We trained them repeatedly, and to a standard far and above the thin gruel of POST requirements. Furthermore, we trained extensively with neighboring agencies, tactical dispatchers, SWAT medics, and EMTs so that we could better coordinate our response in the critical first few minutes of an active killer incident, either in our jurisdiction or neighboring ones.

This interagency dedication to purpose paid dividends when an active killer went on a rampage at a local distribution facility and shot and killed six people.

We not only trained, we also studied. We studied every available school shooting case. And because our city was a known target of international terrorists, we also studied the horrific Beslan, Russia, tragedy, among other school-terror incidents. A lone gunman is one thing, a team of terrorists with heavy weapons, explosives, and pressure-switches creates an entirely new set of problems. It is every police agency’s solemn and sworn responsibility to have a plan to deal with those contingencies, and to train extensively and repeatedly for them.

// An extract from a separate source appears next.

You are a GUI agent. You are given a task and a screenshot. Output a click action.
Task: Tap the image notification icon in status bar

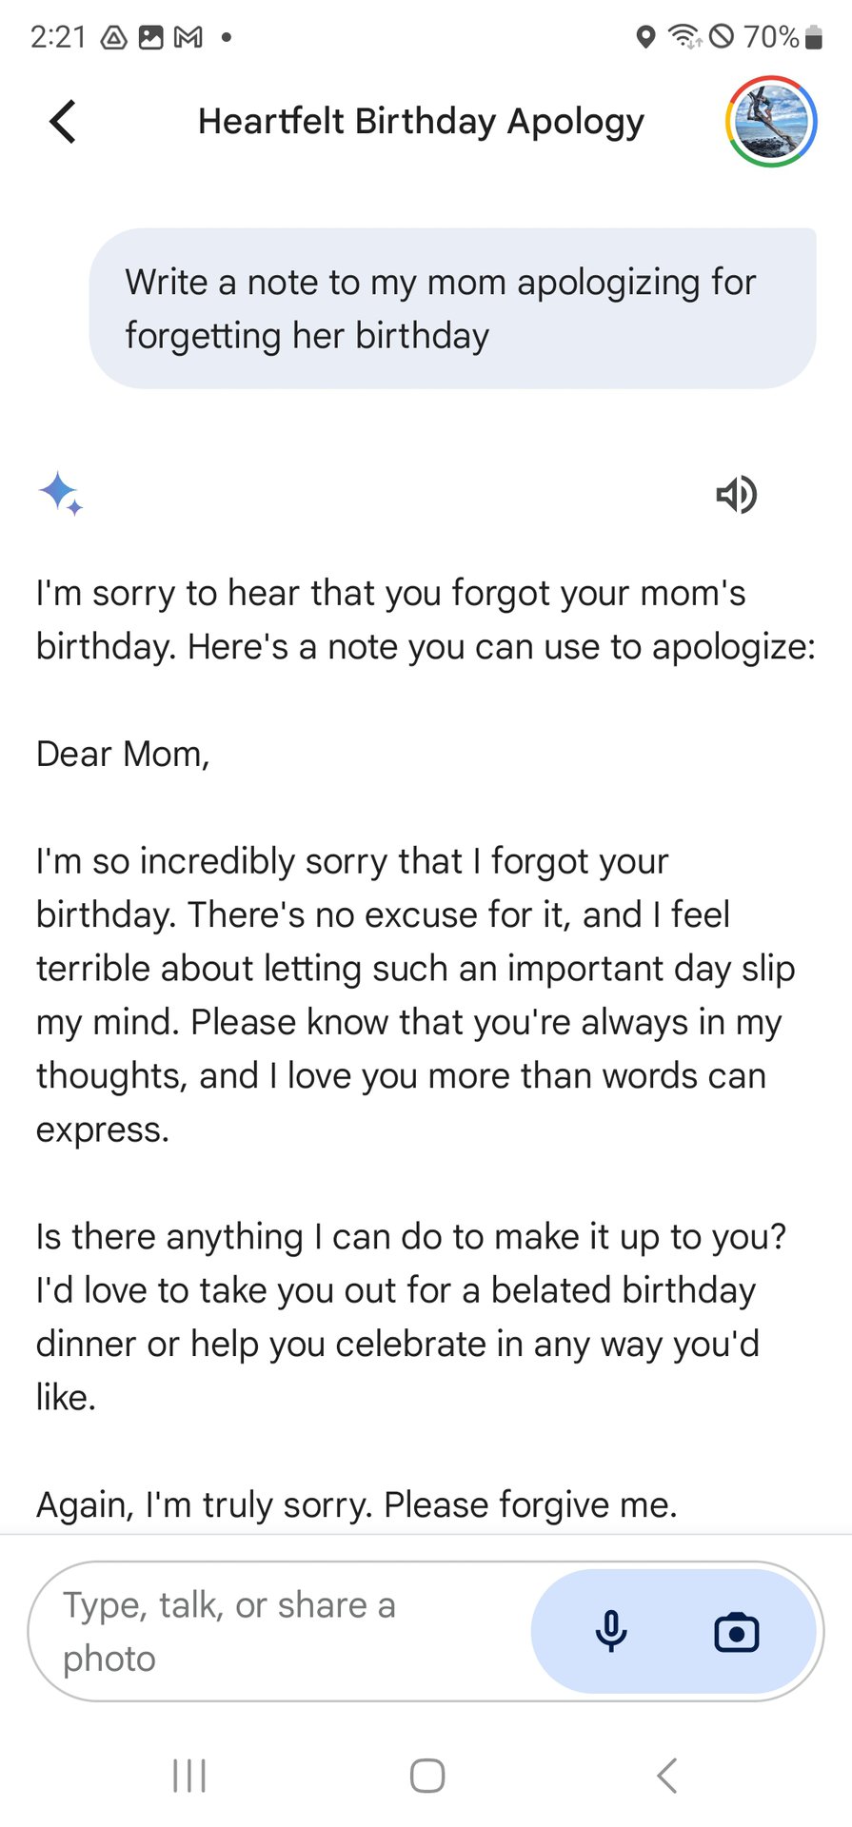coord(151,37)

Complacency kills. It kills a lot of cops every year. It also kills innocent civilians when police agencies are not up to the many, many challenges they are sworn to address. Chief Arredondo, it breaks my heart to say, clearly wasn’t up to the task. But the blame doesn’t end there. It falls on every one of us when we listen to that little whisper that is always saying: “It can’t happen here.”

Because it can.

Craig Rullman is a retired narcotics detective and SWAT team leader. He is a qualified expert on law enforcement responses to terrorism and active killer incidents.